++++ INPUT DATA

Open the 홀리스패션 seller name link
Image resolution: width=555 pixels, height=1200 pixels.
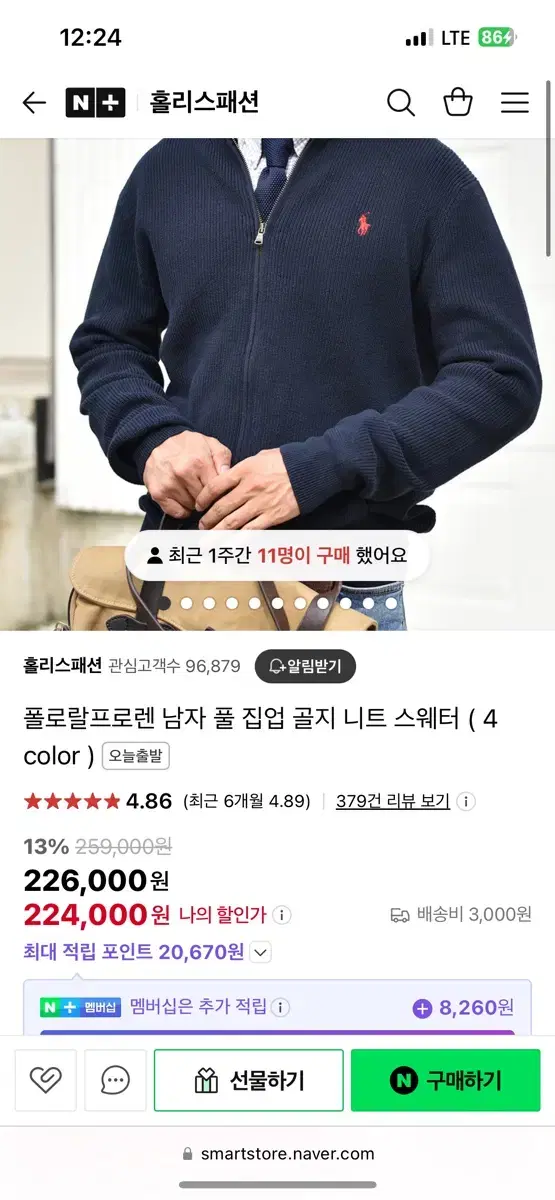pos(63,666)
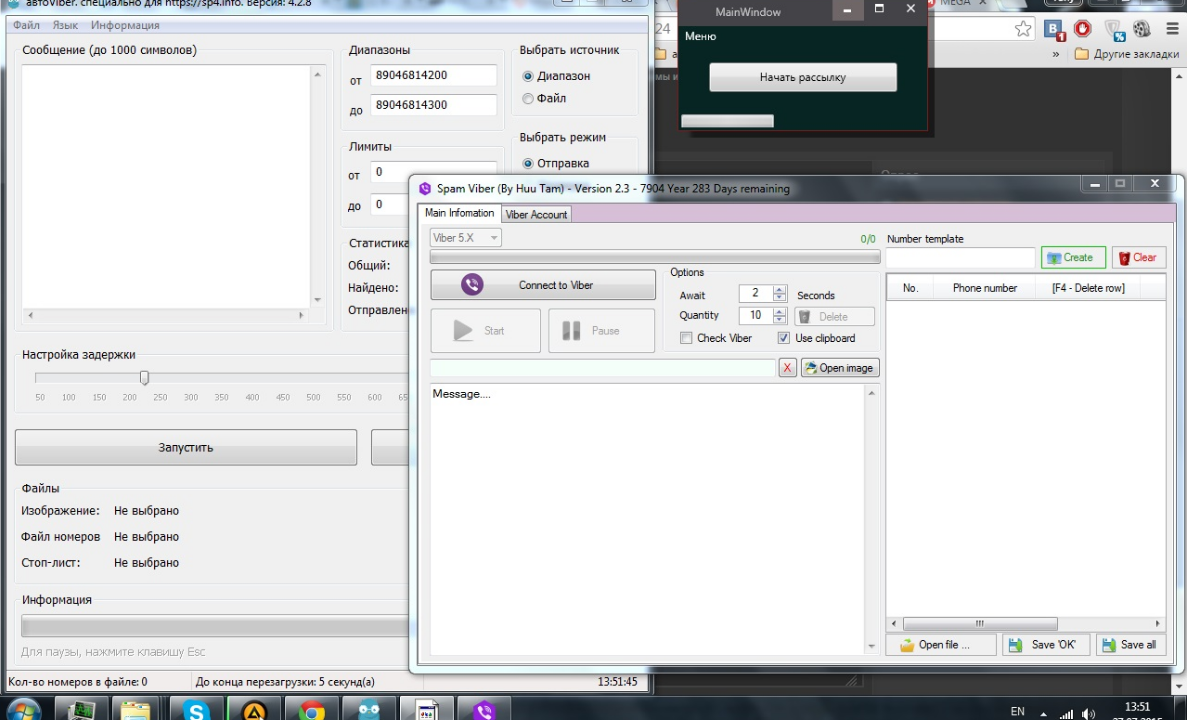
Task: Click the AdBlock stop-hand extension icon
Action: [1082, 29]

++++++++
++++ INPUT DATA

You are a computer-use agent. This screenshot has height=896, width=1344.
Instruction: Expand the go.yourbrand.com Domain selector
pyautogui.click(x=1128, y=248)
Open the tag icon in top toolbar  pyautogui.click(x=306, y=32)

++++++++

_TASK OBJECTIVE_: With the first line being the one containing "Instruction: Expand the" and the last line the one containing "Open the tag", transcribe exactly the lines above that fall in that range.

_ANSWER TO THIS TASK_:
Instruction: Expand the go.yourbrand.com Domain selector
pyautogui.click(x=1128, y=248)
Open the tag icon in top toolbar  pyautogui.click(x=306, y=32)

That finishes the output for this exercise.